Our proposed model innovatively incorporated online news articles as a new data source for influenza activity forecasting in both the south and north of mainland China. The results showed that online news articles could significantly improve the forecasting accuracy of influenza activity during outbreaks, compared to other online data sources. This accuracy improvement by mining online news articles could support the public health agency in making better preparations for influenza outbreaks, including improving resource allocation efficiency. This implication is even more important in a geographically vast and densely populated country like China.

Traditional influenza surveillance data from the CNIC is based on ILI reports from sentinel hospitals all over the country, which suffers from a 1–2 week delay for the processing and aggregating all the sentinel hospitals’ reports [5,7]. Online news articles, consisting of both user-generated news and organization-generated news [24], can help capture real-time influenza activity. Our results showed that the fraction of influenza-related online news articles peaked one week earlier than the official reports, and the two-week time lag for online news articles led to the highest prediction accuracy in the auto-regression model. This implies that online news articles, as a new online data source, could produce estimation results 1–2 weeks ahead of official ILI surveillance reports.

According to our analysis, about 93.0% of online news articles are from unofficial user-generated news, allowing users to post events happening around themselves in time. This character could help to capture a real-time snapshot of influenza-related activities. A large part of user-generated news comes from Wechat Official Account in China, where users can post news articles freely to attract clicks and generate income through advertisements. Similar characters have been found in other worldwide platforms like LinkedIn Articles, Medium, Instant Articles [47], etc., which shows that online news articles have the potential to enhance forecasting accuracy on influenza epidemics all over the world.

Other online data sources, such as search queries, Twitter, or Microblogs, have shown great potential to supplement influenza detection. However, they also suffered from instability and linguistic noise [8,22], especially during influenza-like illness outbreaks [5,22]. Our study’s data is from 6 October 2019 to 17 May 2020, during which a pandemic of COVID-19 also broke out in January 2020 in China. COVID-19 has many similar symptoms compared to influenza, causing additional noise in online data sources. In our study, the forecasting accuracy decreased in the south of mainland China after incorporating microblog data into historical ILI rates. The decrease may be because of the noise produced by COVID-19. Meanwhile, online news articles contribute to a significant improvement in forecasting accuracy in both the south and north of mainland China.
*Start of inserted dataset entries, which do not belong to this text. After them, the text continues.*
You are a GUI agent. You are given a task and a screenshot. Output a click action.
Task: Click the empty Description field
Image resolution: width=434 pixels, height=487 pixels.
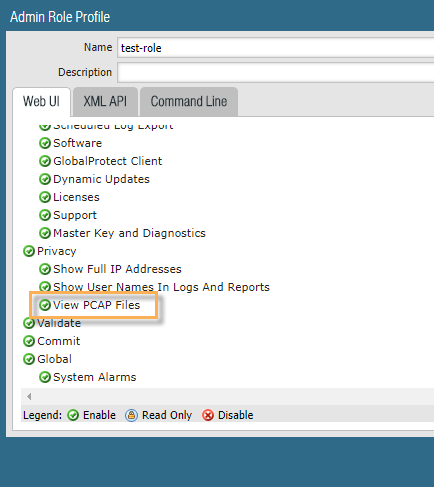(x=276, y=72)
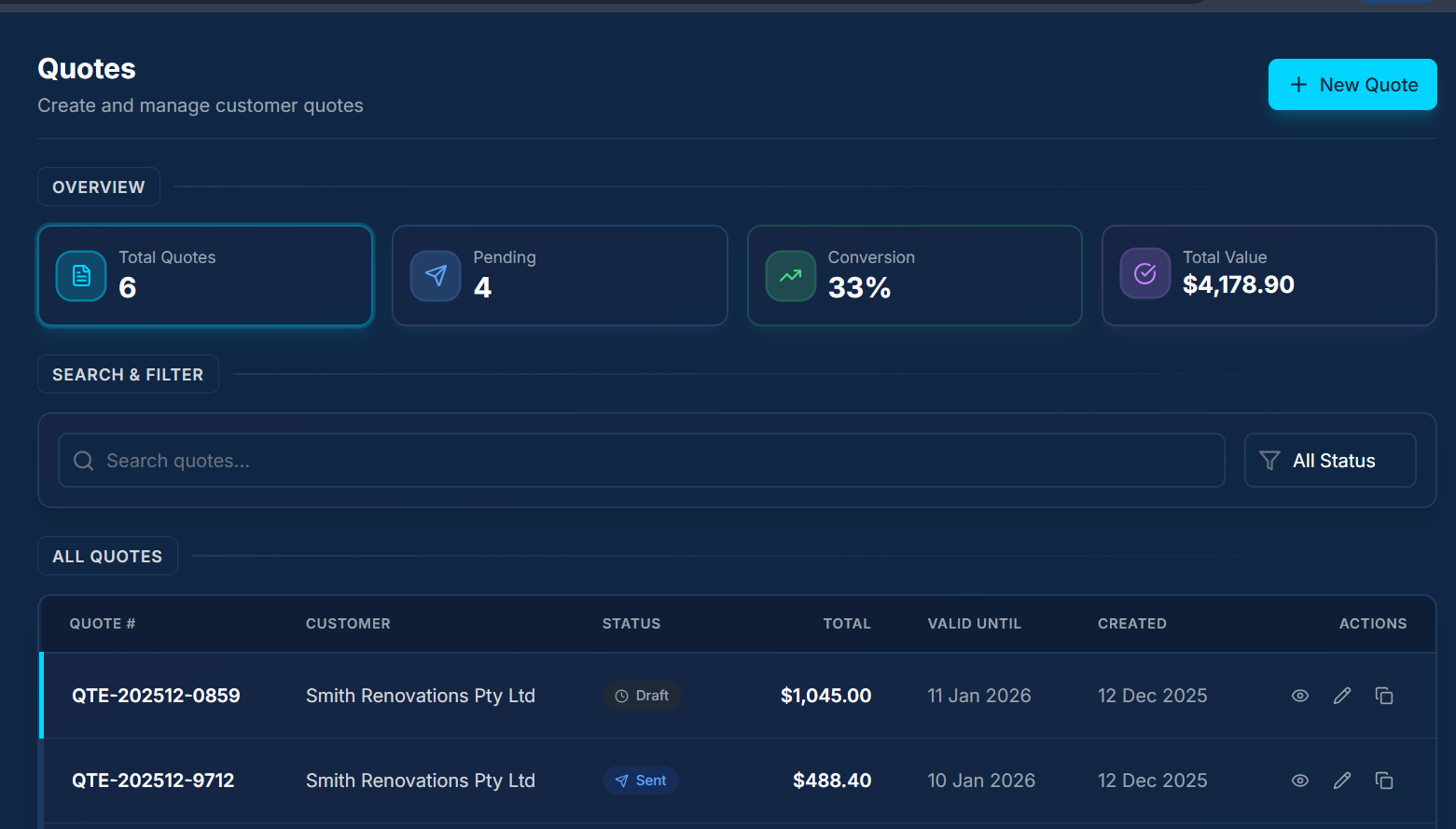
Task: Click the duplicate icon for QTE-202512-9712
Action: pyautogui.click(x=1384, y=781)
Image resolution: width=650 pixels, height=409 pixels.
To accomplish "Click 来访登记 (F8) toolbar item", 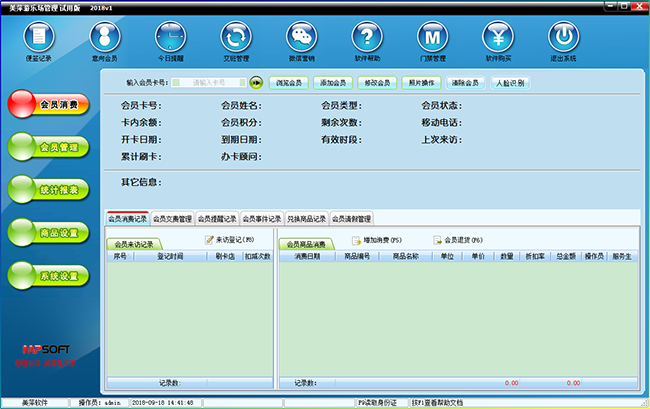I will tap(229, 241).
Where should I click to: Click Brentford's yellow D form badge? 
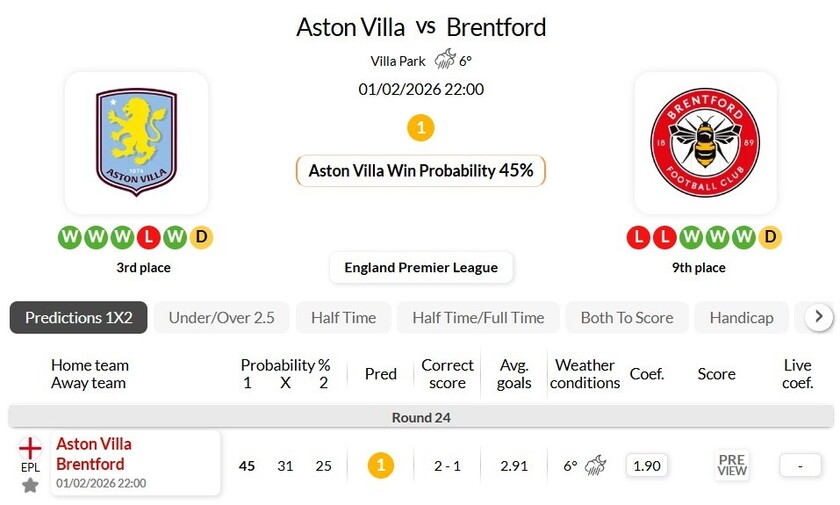tap(770, 238)
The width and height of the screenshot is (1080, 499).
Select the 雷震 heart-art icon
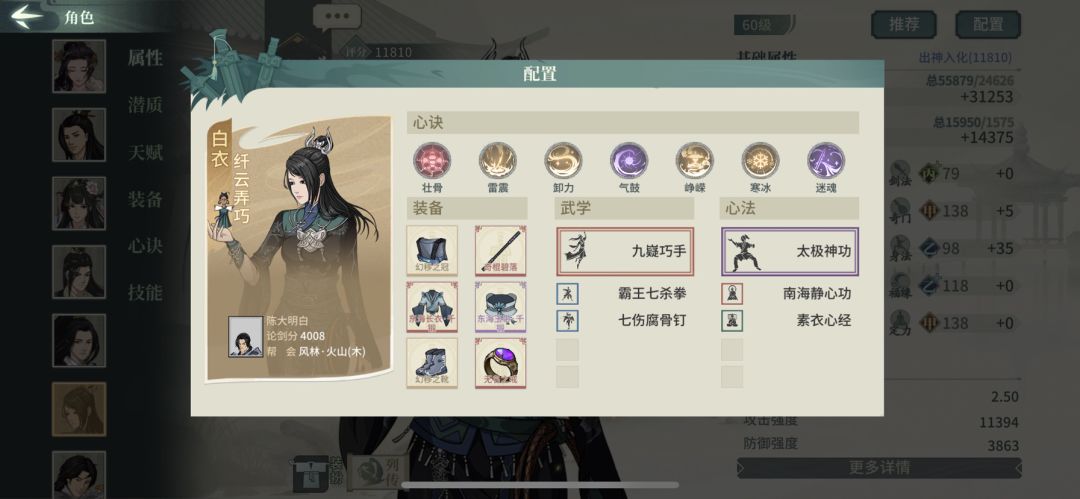tap(497, 161)
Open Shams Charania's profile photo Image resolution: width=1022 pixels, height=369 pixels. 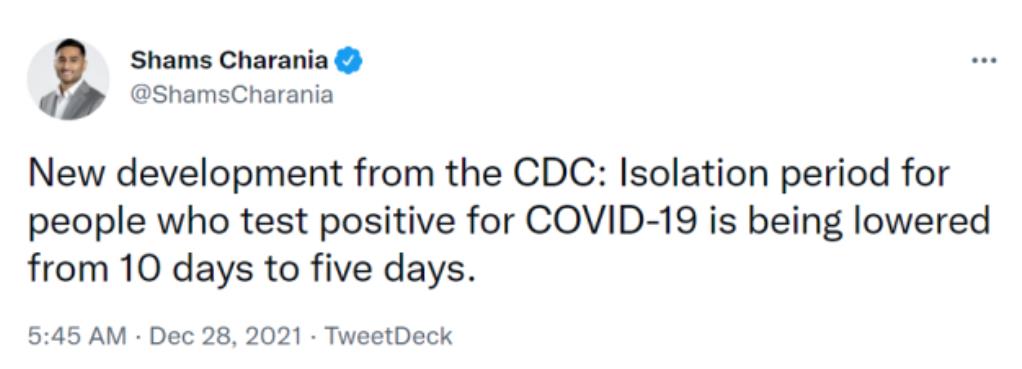click(68, 78)
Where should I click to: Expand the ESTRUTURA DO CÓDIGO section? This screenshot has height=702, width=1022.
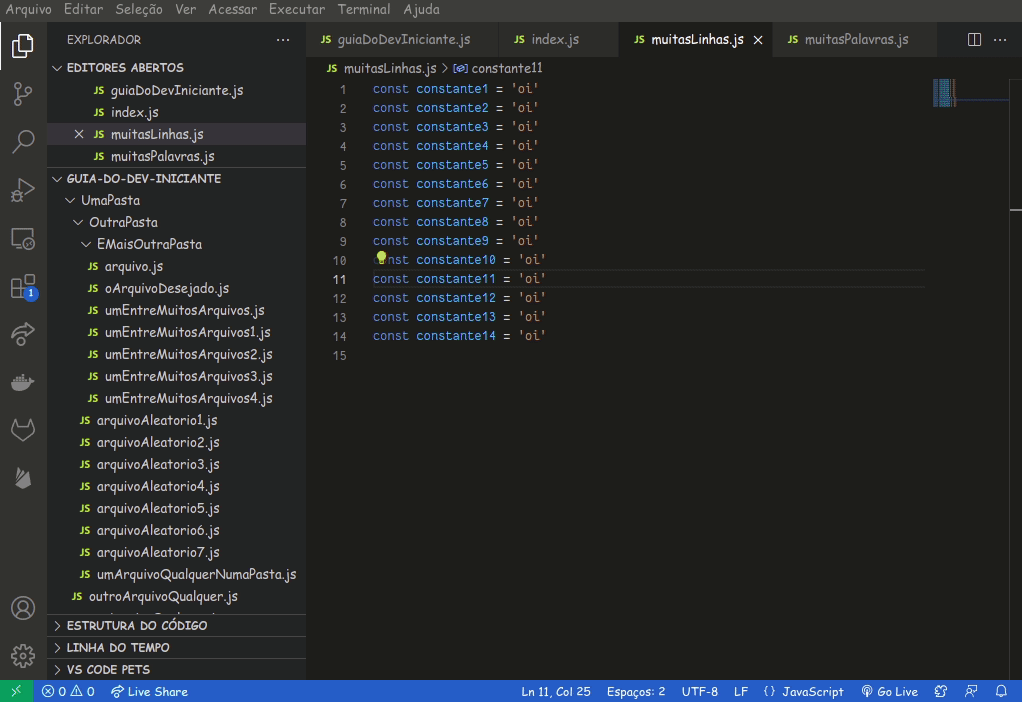click(x=137, y=626)
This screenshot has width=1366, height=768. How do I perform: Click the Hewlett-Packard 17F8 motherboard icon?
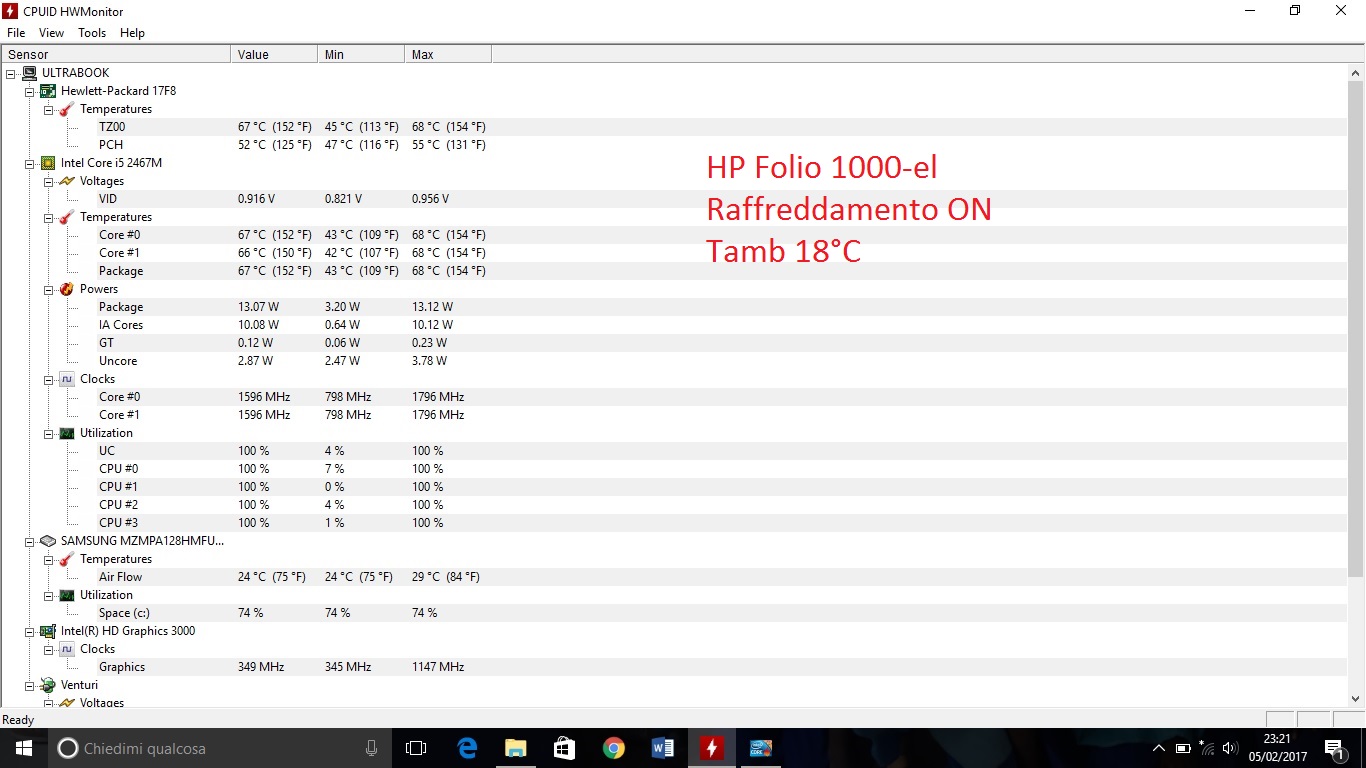click(48, 91)
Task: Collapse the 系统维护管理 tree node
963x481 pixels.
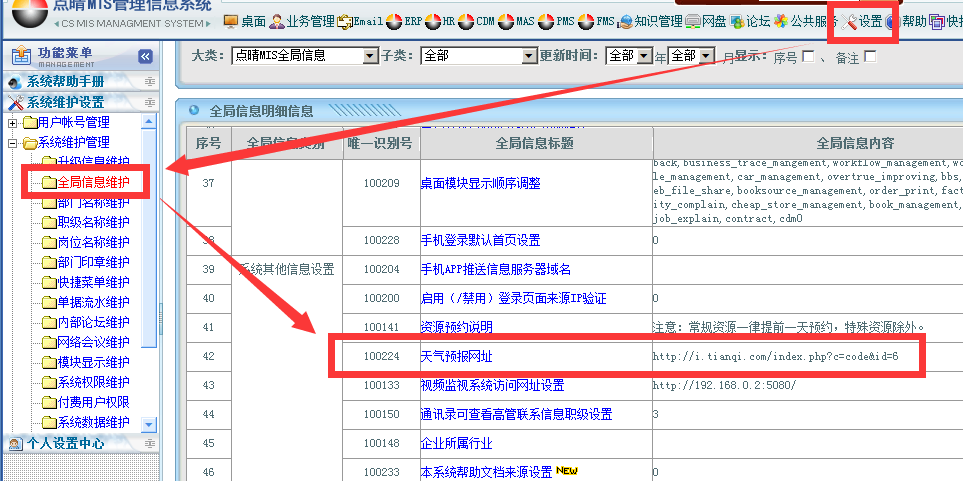Action: [13, 143]
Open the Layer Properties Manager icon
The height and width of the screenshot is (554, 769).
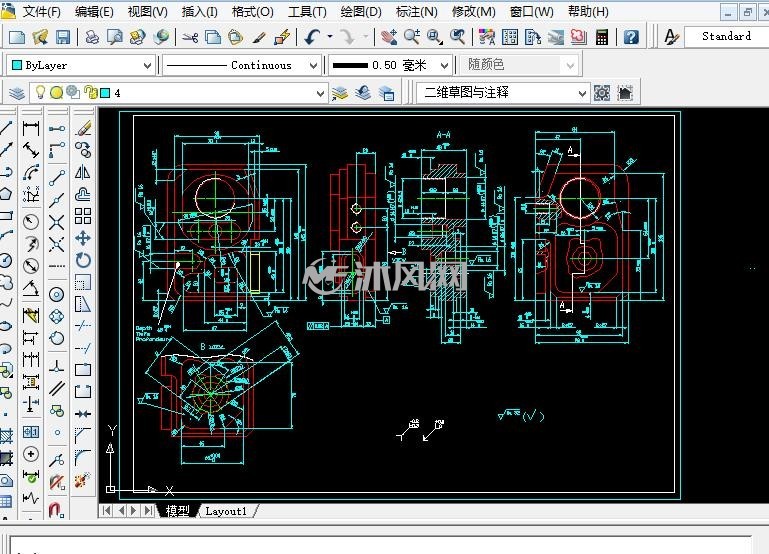pyautogui.click(x=17, y=93)
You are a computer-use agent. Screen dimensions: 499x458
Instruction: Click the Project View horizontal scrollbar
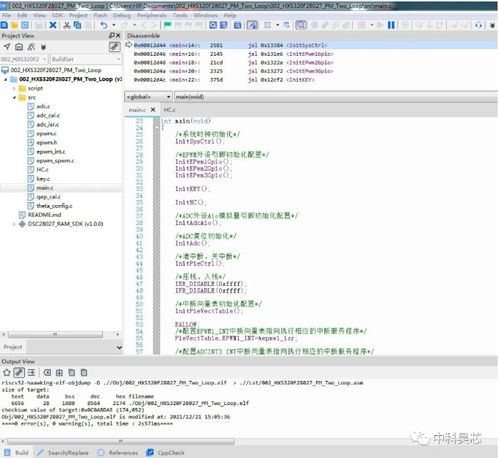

This proves that online news articles have a great potential to enhance influenza epidemics forecasting accuracy and robustness, especially during influenza-like illness outbreaks.

Our study also proposed a keyword-based method to extract influenza-related online news articles. This method framework could also help future research monitoring other diseases based on online news articles.

Several limitations and future research directions should be noted. First, only one flu season’s data was used in our analysis, and COVID-19 happening during this period could have had a confounding factor during the analysis. We could not extract additional data from the SNOSS, which only provides data within the most recent one and a half years. Even though the results from the south and north of mainland China both supported our arguments, future studies may test the methods in different years’ flu seasons for robustness.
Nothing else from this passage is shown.